Researchers collecting data about individuals have various obligations to meet if they wish to share or publish the data. They may be required to seek written consent from participants to share their data, or ensure that it is de-identified to a point where it can’t be re-identified. The following gives two case studies of occasions where data custodians thought that they had adequately de-identified data, but close examination found that re-identification may be possible.
Defining personal information
Under the NSW Privacy and Personal Information Protection Act, personal information is
“any information or opinion (including information or an opinion forming part of a database and whether or not recorded in a material form) about an individual whose identity is apparent or can reasonably be ascertained from the information or opinion”.
Personal information can include:
Name, address, email address, phone number, date of birth, photographs, voice and video recordings, biometric information, IP address, location information from a mobile device, and government identifiers such as tax file number, Medicare number and driver’s licence number.
Sensitive personal information includes information relating to an individual’s ethnic or racial origin, political opinions, religious or philosophical beliefs, trade union membership or sexual activities. The Australian Privacy Act recognises sensitive personal information as a special class of personal information.
The NSW Health Records Information Protection Act defines health information as personal information that is about an individual’s physical or mental health, health services they have received, genetic information, healthcare identifiers, and information collected in the course of providing health care or donating body parts or organs.
De-identification
De-identifying data is not a straightforward process and researchers must take a number of factors into consideration prior to publishing data. As well as direct identifiers within the dataset itself, contextual information may make it possible to identify individuals. Thus, even if researchers have removed these identifiers, the dataset may not be suitable for publication if the participants consented to sharing of de-identified data. Refer to the de-identification pages from the privacy office for further guidance.
Case study: External data sources
In 2016 the Australian Department of Health published a dataset of Medicare and PBS data that researchers at the University of Melbourne were able to demonstrate had not been adequately de-identified. Cases in which they were able to re-identify data included cross-referencing surgery information with media reports of prominent individuals’ surgery, and using the dates that a woman gave birth, to identify individuals. Additionally, the researchers found that they could use the provider numbers in the dataset to identify multiple patients of the same medical practice. The Australian Privacy Commissioner found that the Department of Health had committed a privacy breach in publishing the dataset. The important lesson in this case is that an individual need not be identifiable to any casual observer but that someone with additional contextual information could identify an individual.
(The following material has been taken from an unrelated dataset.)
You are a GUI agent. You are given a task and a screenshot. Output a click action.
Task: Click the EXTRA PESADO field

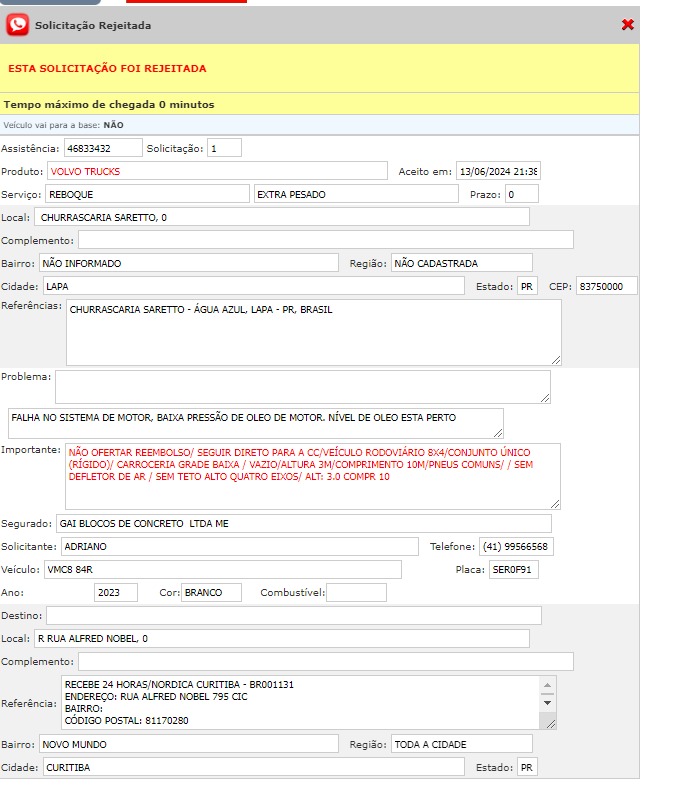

Case study: A survey of cancer patients
Researchers from UTS sought to publish responses to a survey of cancer patients about their experiences. All survey respondents provided information about the type of cancer they had had, when it had been diagnosed, how it had been treated, and their current status. In addition, respondents were given a number of opportunities to provide contextual comments throughout the survey. Close reading of these comments identified several instances of information that could, in context with other information identify respondents included:
Contact details: One individual included their email address in their response. Email addresses, along with telephone numbers, are generally considered to be personal information.
Dates of military service: The dates of someone’s tenure of a job, including military service, can be used in combination with other data to identify them.
Treatment centre: Information about the specific centre that an individual attended, alongside the information about their cancer type, dates, and treatment could allow identification.
Participation in a support program: Several members of a sporting team for cancer survivors mentioned joining this team, making them potentially identifiable to each other. Several other respondents mentioned a specific support or exercise program that they had accessed. Depending on the size of the group or program, this may make them identifiable to other participants.
Lessons
Researchers need to be alert to the possibility that participants in a study may be identifiable from a dataset even if direct identifiers have been removed. Factors that may make participants identifiable include membership of a small population (e.g., having a rare disease, being a member of a small team in an organisation), or being an outlier in a study (e.g., significantly older than most of the cohort).
Researchers need to take into consideration the possibility that external information may make an individual identifiable. For example, an athlete whose knee reconstruction was reported in the media may be identifiable in a dataset of knee surgery patients. Members of the study may also be able to identify each other from details in the data, for example as having attended the same program.
Researchers seeking to publish survey data should pay particular attention to free-text responses when preparing their dataset as participants may include information that could identify them, either directly or in context with other data.